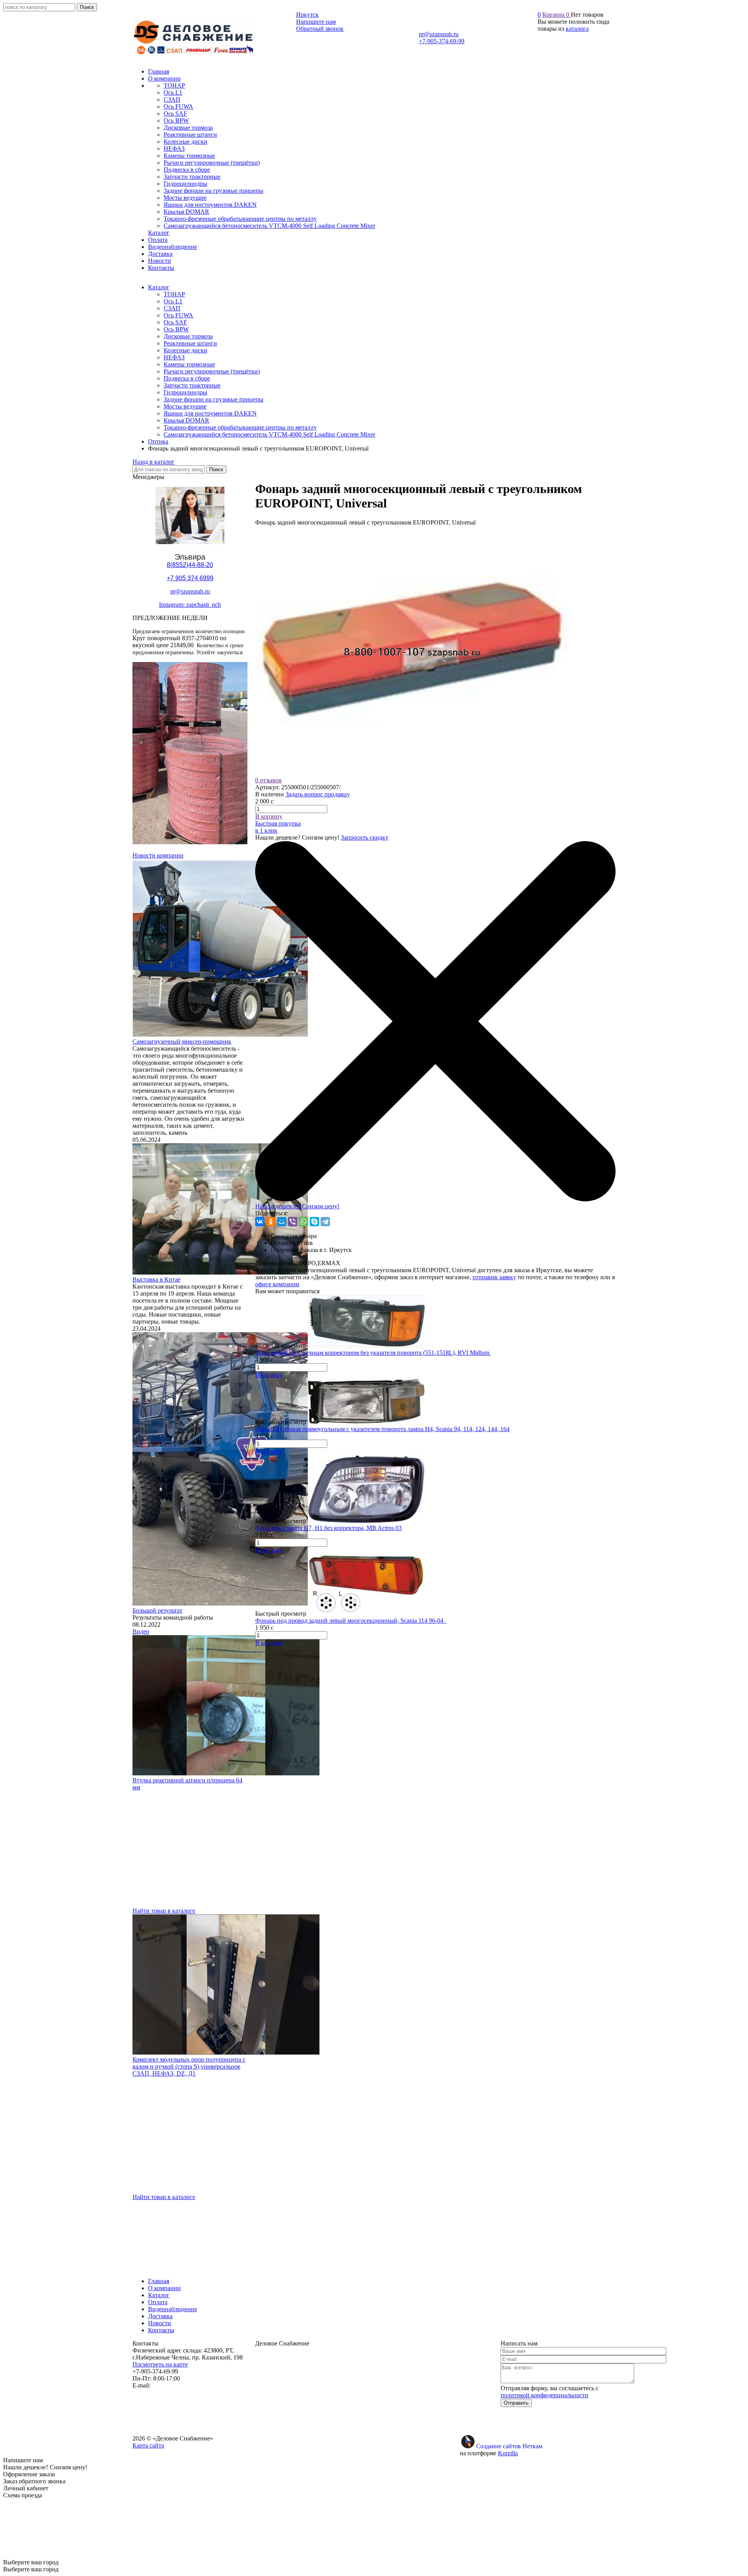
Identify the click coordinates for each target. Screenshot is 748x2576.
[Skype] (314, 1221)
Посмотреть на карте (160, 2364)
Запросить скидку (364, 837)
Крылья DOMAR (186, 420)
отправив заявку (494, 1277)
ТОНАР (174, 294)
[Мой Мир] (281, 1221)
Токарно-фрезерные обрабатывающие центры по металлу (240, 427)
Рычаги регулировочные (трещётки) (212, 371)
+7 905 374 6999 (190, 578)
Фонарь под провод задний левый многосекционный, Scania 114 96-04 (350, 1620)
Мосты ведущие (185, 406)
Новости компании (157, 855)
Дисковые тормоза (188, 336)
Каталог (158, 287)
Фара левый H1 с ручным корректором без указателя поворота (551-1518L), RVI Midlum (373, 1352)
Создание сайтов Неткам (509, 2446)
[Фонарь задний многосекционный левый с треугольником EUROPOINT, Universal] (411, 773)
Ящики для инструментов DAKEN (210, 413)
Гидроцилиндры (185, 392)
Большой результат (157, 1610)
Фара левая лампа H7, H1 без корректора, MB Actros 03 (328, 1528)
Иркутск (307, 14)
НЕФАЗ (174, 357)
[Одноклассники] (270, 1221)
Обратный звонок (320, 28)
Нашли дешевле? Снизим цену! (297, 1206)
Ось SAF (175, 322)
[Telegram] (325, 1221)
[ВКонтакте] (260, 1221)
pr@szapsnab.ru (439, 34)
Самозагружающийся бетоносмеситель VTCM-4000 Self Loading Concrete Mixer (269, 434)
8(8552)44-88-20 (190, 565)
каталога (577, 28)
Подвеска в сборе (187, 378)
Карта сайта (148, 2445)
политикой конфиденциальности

---

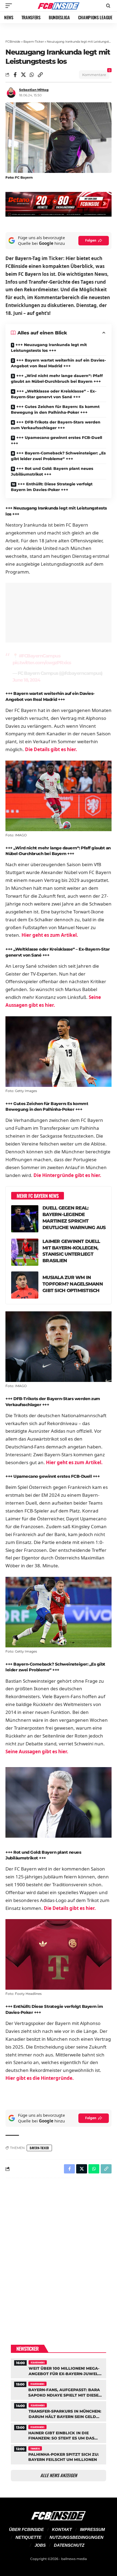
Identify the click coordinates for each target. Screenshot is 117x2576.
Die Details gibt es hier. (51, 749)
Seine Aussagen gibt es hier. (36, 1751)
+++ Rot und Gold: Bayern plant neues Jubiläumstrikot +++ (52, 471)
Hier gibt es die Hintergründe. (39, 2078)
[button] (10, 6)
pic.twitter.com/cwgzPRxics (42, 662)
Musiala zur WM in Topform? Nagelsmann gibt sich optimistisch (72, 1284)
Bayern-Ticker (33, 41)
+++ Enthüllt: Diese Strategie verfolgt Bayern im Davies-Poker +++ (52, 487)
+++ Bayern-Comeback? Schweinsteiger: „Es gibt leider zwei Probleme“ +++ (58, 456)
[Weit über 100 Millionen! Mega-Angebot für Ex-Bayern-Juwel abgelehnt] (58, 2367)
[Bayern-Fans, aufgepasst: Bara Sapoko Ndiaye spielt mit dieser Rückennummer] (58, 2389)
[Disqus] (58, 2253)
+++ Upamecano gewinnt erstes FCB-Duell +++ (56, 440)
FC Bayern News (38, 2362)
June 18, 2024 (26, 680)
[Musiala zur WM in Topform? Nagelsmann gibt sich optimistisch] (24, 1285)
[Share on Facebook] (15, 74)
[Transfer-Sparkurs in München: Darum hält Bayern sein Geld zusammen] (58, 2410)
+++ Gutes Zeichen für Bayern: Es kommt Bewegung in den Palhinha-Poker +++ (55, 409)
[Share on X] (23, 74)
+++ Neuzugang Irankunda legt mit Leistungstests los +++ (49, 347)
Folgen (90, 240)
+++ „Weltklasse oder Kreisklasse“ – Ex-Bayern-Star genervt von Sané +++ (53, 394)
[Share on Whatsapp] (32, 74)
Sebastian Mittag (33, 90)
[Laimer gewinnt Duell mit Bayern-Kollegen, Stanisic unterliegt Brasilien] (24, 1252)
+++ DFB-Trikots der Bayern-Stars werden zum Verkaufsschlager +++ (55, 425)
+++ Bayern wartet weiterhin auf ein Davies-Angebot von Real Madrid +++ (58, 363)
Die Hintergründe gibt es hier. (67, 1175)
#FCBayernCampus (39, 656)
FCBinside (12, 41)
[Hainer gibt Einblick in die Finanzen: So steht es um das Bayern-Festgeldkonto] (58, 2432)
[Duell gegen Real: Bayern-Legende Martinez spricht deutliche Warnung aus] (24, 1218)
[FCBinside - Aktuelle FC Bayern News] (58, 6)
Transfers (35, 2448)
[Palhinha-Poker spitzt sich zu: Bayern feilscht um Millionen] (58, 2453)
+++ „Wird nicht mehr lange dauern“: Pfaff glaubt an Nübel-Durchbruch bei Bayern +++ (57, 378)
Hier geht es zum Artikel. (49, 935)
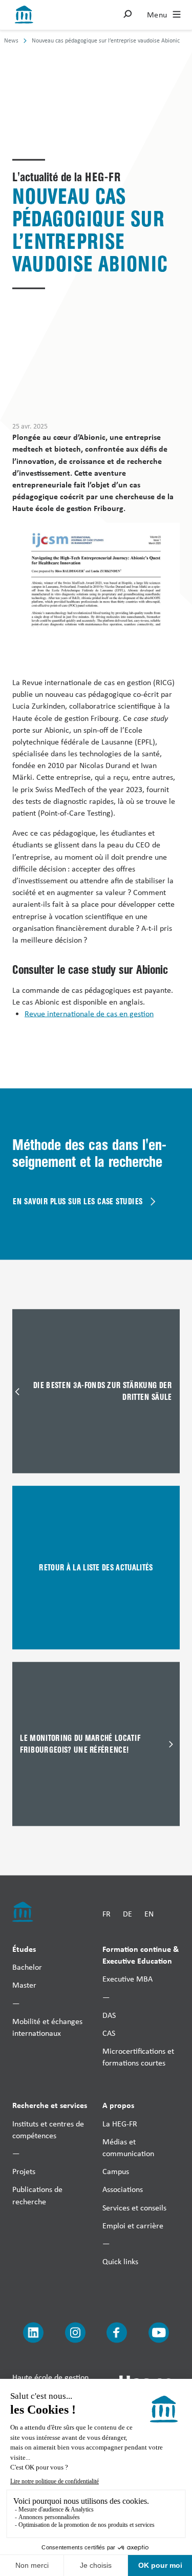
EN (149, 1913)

▶ Directions
From the records above, print only the lines between the one holding "[ВКонтакте] (260, 1221)" and the one holding "политикой конфиденциальности", inclusive, exactly as they stand.

▶ Your solution
[ВКонтакте] (260, 1221)
pr@szapsnab.ru (439, 34)
Самозагружающийся бетоносмеситель VTCM-4000 Self Loading Concrete Mixer (269, 434)
8(8552)44-88-20 (190, 565)
каталога (577, 28)
Подвеска в сборе (187, 378)
Карта сайта (148, 2445)
политикой конфиденциальности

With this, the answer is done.